[Exercise goal] Print the lines that run from the line with "1-800-624-4154 (196, 564)" to the line with "Teléfonos y direcciones", keeping both end lines, exactly as they appear in the entries below, and nothing else.
Input material START
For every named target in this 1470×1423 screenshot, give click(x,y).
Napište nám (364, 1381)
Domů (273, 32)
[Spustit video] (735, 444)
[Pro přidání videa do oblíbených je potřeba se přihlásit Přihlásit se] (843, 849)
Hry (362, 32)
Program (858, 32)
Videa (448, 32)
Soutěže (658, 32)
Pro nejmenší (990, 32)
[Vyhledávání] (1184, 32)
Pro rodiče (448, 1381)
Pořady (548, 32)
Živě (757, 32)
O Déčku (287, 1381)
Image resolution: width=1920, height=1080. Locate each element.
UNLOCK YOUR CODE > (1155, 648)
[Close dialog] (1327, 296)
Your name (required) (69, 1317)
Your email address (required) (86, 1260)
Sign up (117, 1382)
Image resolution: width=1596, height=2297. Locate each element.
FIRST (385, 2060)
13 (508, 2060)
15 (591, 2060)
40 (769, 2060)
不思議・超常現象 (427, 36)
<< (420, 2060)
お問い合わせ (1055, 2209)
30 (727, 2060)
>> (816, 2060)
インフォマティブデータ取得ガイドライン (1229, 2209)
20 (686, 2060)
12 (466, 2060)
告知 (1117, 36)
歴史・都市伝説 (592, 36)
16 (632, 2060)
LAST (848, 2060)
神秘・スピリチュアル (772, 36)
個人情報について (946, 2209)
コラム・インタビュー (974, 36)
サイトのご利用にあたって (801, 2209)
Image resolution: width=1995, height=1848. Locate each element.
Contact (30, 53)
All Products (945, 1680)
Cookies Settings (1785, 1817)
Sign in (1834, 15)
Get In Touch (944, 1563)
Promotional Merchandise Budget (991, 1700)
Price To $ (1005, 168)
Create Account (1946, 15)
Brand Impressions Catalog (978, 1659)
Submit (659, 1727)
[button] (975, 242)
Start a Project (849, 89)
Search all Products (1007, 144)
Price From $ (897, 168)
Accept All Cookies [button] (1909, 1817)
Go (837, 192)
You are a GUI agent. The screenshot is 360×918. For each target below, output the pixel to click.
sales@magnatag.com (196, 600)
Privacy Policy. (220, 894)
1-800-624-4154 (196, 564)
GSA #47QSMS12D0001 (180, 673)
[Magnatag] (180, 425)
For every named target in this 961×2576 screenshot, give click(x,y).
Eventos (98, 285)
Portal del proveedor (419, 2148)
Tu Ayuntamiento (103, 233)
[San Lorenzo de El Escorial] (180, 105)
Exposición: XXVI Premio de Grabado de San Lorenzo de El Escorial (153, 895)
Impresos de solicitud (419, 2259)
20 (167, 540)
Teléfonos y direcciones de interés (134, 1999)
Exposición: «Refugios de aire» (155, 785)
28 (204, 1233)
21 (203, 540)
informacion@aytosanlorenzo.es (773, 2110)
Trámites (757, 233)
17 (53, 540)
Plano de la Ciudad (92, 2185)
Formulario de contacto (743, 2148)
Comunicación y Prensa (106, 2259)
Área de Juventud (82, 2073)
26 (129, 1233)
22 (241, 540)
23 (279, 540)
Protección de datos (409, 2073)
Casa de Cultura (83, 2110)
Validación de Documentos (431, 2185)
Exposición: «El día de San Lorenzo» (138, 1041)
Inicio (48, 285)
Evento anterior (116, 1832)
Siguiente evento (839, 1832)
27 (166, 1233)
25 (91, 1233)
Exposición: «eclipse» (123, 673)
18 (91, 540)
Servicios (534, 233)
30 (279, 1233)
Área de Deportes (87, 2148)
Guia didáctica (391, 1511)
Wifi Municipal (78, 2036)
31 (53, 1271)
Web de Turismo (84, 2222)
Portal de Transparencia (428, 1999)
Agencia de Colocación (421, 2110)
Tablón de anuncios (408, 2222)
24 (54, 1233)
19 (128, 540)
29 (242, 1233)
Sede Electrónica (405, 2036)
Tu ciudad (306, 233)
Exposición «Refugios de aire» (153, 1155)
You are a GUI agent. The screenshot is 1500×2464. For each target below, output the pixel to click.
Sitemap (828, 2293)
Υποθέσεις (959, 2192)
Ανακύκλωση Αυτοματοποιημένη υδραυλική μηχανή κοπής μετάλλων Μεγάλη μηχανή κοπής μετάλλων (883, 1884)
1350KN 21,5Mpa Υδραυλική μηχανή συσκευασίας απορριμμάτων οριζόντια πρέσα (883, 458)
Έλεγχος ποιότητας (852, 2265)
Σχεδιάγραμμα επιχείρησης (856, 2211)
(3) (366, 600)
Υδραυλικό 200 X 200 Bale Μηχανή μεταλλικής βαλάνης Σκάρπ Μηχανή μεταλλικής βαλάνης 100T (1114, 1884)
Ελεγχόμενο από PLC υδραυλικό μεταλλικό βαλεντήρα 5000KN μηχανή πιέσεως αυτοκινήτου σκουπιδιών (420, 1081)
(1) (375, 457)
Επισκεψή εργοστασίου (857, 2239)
Input material END
[Expected answer]
1-800-624-4154 (196, 564)
GSA #47QSMS12D0001 (180, 673)
[Magnatag] (180, 425)
For every named target in this 961×2576 screenshot, give click(x,y).
Eventos (98, 285)
Portal del proveedor (419, 2148)
Tu Ayuntamiento (103, 233)
[San Lorenzo de El Escorial] (180, 105)
Exposición: XXVI Premio de Grabado de San Lorenzo de El Escorial (153, 895)
Impresos de solicitud (419, 2259)
20 (167, 540)
Teléfonos y direcciones de interés (134, 1999)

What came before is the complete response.